- [WHAT THE EXERCISE ASKS]: The lines below that include the word "computer" are to be reported.

[Stored data]
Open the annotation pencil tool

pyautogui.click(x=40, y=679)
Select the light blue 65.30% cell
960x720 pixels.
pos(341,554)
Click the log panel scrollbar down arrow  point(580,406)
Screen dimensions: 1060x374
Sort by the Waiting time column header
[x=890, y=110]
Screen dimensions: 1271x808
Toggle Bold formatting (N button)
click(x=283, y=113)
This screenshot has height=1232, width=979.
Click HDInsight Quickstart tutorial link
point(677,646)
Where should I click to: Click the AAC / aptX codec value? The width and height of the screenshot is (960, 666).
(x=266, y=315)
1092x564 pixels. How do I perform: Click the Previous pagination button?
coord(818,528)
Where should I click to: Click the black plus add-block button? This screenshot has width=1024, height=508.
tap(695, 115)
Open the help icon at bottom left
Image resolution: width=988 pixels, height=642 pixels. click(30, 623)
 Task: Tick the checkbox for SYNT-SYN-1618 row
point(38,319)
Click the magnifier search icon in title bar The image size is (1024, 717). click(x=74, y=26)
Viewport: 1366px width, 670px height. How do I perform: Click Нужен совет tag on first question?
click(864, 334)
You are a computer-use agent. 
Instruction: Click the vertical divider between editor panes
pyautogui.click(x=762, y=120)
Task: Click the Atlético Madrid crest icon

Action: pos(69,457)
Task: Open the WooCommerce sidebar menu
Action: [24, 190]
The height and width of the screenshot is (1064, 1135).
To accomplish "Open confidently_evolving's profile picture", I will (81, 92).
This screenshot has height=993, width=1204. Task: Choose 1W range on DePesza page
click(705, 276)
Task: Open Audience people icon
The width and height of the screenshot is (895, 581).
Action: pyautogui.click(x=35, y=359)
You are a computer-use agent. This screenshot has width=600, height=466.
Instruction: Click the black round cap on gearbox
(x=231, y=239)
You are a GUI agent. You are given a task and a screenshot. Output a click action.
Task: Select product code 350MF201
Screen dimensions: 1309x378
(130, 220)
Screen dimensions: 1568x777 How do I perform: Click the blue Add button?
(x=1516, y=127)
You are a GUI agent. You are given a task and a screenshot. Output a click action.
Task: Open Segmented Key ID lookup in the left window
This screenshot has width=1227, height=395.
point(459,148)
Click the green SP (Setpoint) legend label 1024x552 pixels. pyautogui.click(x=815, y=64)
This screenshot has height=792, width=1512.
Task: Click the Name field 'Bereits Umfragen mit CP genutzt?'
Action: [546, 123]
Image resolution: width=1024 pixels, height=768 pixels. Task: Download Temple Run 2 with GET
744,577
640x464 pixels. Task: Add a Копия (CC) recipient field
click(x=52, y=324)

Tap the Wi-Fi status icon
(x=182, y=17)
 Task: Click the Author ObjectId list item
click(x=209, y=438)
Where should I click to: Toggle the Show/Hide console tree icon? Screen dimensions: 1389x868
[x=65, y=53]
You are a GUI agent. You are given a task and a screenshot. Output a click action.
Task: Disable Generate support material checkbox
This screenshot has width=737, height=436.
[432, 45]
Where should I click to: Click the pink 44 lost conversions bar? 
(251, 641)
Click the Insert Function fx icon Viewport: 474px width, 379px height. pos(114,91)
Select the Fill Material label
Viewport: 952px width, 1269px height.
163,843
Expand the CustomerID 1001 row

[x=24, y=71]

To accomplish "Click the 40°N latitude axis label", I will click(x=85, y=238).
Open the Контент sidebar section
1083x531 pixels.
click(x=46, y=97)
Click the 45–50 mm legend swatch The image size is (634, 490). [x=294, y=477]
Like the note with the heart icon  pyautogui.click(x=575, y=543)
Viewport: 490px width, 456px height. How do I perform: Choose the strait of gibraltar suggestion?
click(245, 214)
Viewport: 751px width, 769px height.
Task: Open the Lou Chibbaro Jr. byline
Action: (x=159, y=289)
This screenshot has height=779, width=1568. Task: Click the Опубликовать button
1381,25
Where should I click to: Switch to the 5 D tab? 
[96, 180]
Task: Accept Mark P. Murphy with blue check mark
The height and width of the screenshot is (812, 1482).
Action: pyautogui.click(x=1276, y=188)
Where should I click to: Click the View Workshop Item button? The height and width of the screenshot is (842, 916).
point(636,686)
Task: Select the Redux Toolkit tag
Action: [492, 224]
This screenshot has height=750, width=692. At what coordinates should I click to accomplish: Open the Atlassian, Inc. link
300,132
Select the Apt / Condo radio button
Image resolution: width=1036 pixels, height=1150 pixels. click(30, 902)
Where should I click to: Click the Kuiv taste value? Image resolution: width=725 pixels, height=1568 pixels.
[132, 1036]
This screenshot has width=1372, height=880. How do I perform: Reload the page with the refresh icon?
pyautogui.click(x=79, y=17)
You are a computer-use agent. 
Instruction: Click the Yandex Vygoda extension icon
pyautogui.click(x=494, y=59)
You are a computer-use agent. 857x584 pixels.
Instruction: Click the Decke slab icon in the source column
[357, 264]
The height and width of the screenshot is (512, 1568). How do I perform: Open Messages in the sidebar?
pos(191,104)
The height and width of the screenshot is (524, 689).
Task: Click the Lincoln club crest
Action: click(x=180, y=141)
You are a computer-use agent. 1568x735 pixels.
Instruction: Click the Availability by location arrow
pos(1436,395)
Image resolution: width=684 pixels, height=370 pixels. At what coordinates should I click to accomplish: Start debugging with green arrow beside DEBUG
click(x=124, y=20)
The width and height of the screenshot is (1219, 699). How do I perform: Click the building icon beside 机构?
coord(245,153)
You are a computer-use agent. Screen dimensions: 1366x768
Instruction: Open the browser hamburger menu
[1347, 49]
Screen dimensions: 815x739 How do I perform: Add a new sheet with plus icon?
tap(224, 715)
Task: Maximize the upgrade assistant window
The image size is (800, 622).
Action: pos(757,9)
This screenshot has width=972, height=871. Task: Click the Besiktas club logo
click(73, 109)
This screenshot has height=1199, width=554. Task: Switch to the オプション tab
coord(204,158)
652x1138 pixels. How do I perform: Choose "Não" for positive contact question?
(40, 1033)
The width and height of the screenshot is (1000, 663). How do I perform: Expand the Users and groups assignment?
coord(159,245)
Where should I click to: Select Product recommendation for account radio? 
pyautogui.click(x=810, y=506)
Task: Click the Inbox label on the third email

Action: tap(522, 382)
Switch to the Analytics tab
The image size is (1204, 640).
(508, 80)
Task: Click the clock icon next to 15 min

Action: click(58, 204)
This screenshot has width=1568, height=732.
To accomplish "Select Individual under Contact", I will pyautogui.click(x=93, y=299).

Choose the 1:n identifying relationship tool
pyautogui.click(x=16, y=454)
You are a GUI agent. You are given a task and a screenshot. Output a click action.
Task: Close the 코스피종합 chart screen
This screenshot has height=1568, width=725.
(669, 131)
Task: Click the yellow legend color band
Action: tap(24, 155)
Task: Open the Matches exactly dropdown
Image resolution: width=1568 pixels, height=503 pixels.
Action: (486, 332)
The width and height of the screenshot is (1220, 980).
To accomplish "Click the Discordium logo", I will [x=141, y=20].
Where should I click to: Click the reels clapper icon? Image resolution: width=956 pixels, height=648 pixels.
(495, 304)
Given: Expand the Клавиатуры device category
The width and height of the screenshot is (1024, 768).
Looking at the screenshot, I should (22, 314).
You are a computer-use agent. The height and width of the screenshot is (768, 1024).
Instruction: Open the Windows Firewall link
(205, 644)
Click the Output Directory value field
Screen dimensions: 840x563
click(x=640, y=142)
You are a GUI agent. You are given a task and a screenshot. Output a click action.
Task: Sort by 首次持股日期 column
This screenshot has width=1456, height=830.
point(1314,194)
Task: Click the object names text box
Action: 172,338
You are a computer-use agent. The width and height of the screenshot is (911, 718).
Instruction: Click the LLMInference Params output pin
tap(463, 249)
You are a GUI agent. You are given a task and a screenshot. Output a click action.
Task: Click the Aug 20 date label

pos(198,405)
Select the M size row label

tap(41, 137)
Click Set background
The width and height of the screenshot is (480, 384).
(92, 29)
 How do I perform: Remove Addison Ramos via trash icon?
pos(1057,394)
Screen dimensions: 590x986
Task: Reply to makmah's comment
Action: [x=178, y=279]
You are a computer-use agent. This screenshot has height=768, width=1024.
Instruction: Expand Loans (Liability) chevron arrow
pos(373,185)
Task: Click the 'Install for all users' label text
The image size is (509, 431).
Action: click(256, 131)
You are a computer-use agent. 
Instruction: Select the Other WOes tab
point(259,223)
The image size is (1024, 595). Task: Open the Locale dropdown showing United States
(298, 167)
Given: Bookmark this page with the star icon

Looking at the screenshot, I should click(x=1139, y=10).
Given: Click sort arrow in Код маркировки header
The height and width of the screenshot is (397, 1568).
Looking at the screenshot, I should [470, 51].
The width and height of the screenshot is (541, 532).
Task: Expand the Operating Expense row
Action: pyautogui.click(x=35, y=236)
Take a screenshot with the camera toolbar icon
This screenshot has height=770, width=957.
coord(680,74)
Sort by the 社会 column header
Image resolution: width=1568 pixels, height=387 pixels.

- [WRITTEN REPLY]:
You are a computer-use agent. 
You are a computer-use agent. This screenshot has width=600, height=466.
You are a computer-use agent. 
You are a computer-use agent. 857x584 pixels.
You are a computer-use agent. 1568x735 pixels.
You are a computer-use agent. Screen dimensions: 1366x768
You are a computer-use agent. The height and width of the screenshot is (768, 1024).
You are a computer-use agent. The width and height of the screenshot is (911, 718).
You are a computer-use agent. This screenshot has height=768, width=1024.
You are a computer-use agent. 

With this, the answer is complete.